Is It Worth the Money to Buy?

The big question at the end of the day.. is it worth the money to buy? The correct answer is not yes or no. It depends on the projected return on the property, and also the buyer’s opportunity cost.

Let’s look at the money saved assuming a 0% ROI; about $20,000. Keep in mind the buyer is still taking on the risk that the property could lose value. It depends on the buyer, but is $5,000 a year worth taking on this risk? Or does it make more sense to continue to rent.

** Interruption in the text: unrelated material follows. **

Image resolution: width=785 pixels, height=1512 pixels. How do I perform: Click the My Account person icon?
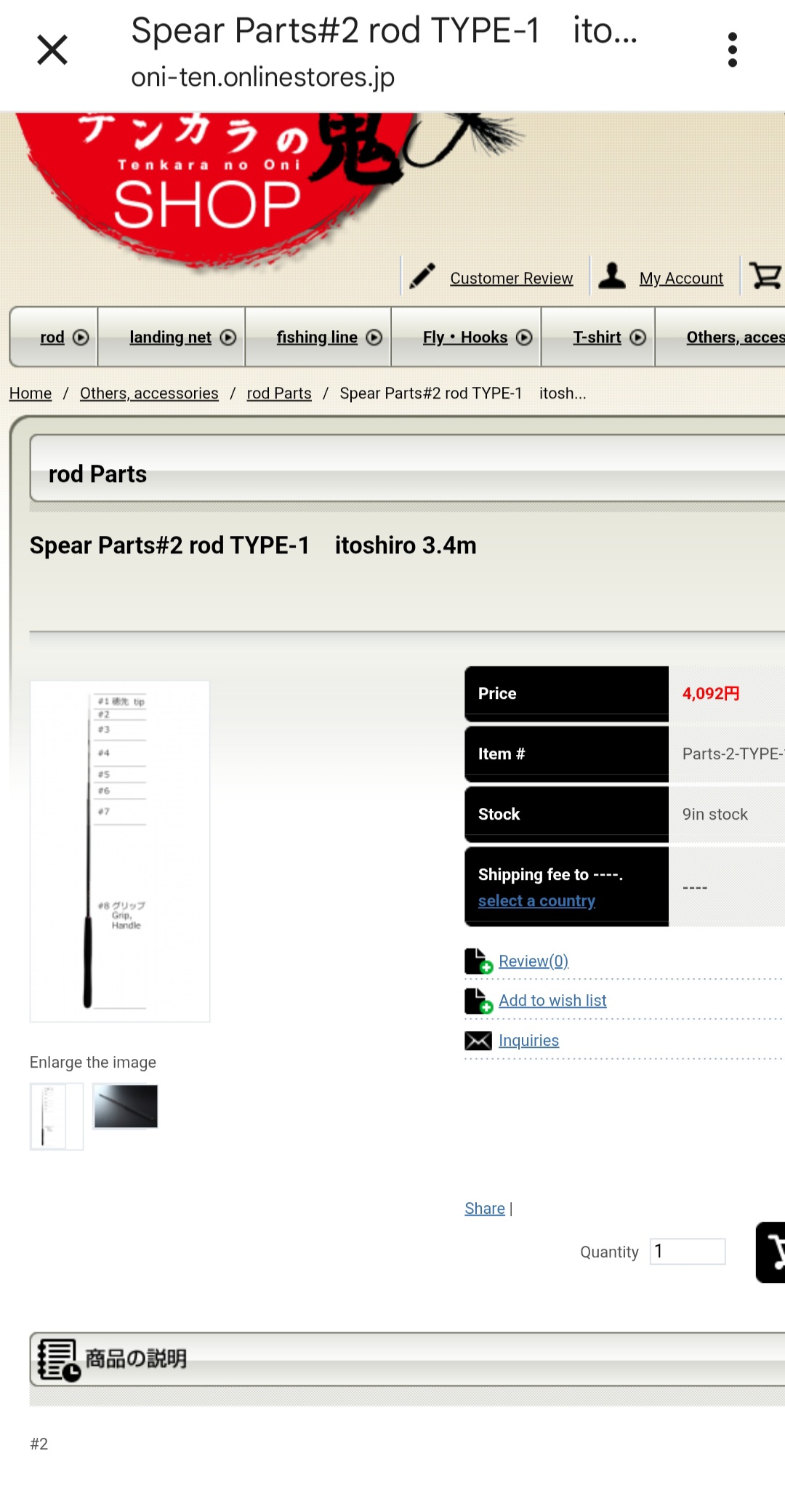point(612,276)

Now let’s look at a 10% return on the property. Your savings are now over $90,000. Drastically different than the previously estimated $20,000 in savings. To most people almost $20,000 a year would be worth making the decision to purchase. In a perfect market, we can look at a 10% loss as the risk here (although in practice the risk of course would be more depending on the market). A 10% loss would mean the buyer did not save more money than if they rented, they now “lost” about $70,000 more than if they just rented for 5 years.

Here is where the quick and simple math comes in:

A 10% loss adds on $70,000 in “lost” money when compared to renting over the same period
A 10% gain increases the savings by over $90,000
*Keep in mind a 0% return still increases savings by $5,000*

In theory, the risk:reward is about 1.3x so from an investment or risk perspective it makes more sense to buy in this situation. If interest rates were to increase closer to 6%, it might be a different story and if rates were to drop below 5% the benefits would be magnified.

At the end of the day, given where the NYC market is at right now, it does make more sense to buy than to rent. The market is currently at lows. Could it continue to drop? Yes. Could it drop another 5-10%? Of course, but with the market coming down for the past 6-12 months there is less downside risk than there was when the market was at its peak.